Pointing data for pages and screens
* begin *

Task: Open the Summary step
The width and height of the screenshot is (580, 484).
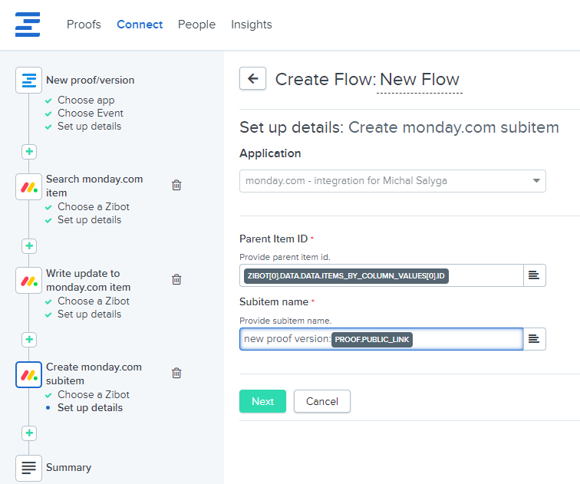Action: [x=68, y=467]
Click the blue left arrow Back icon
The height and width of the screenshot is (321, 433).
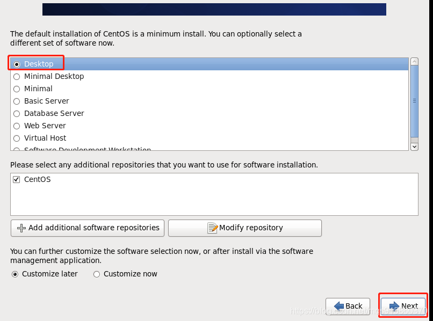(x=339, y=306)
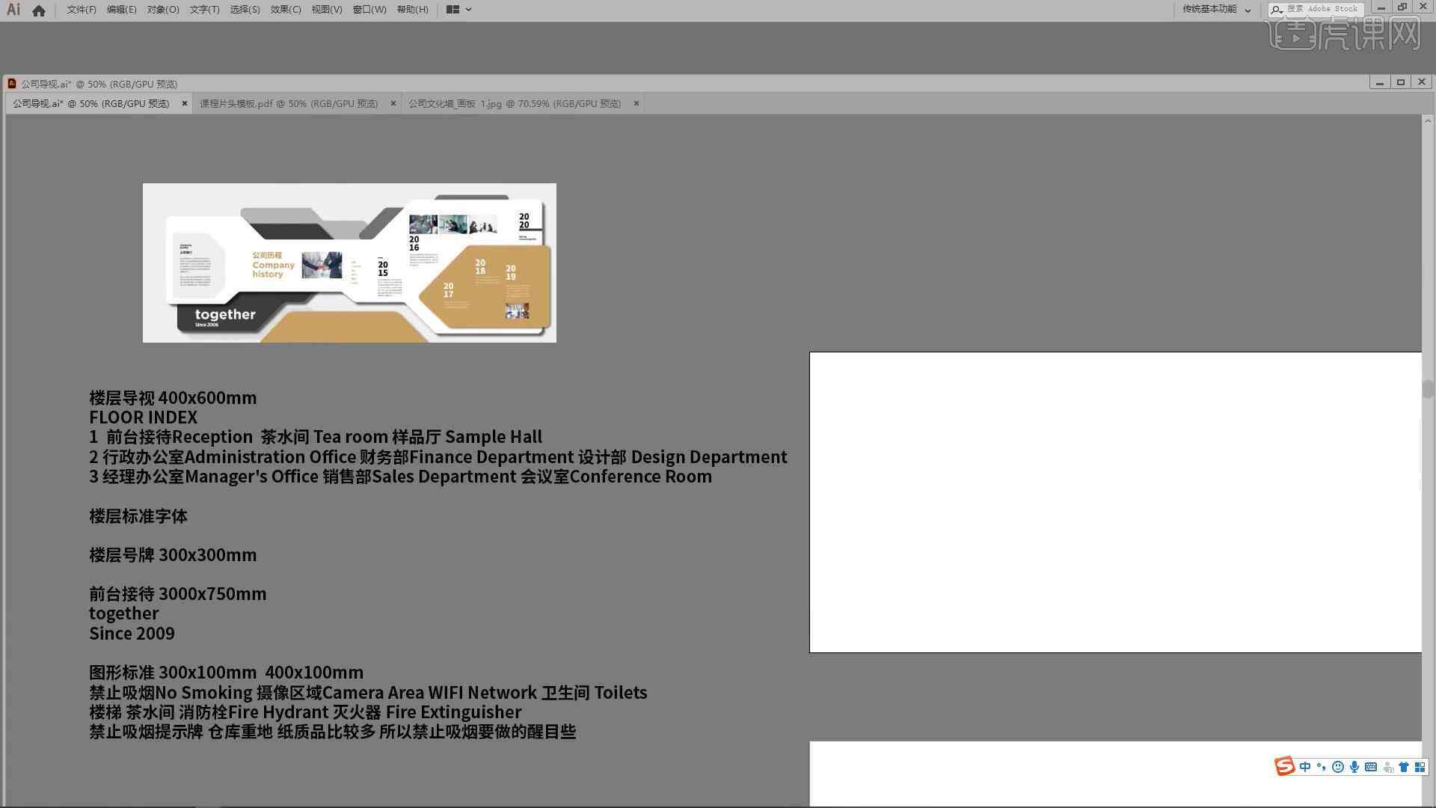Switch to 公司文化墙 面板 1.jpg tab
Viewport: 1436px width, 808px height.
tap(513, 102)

* end *

▶ Problem to solve: Extract every line of all the entries above word for word, omitting the pictures.

▶ Result of this task:
Task: Open the Summary step
The width and height of the screenshot is (580, 484).
Action: [x=68, y=467]
Click the blue left arrow Back icon
The height and width of the screenshot is (321, 433).
(x=339, y=306)
Switch to 公司文化墙 面板 1.jpg tab
Viewport: 1436px width, 808px height.
tap(513, 102)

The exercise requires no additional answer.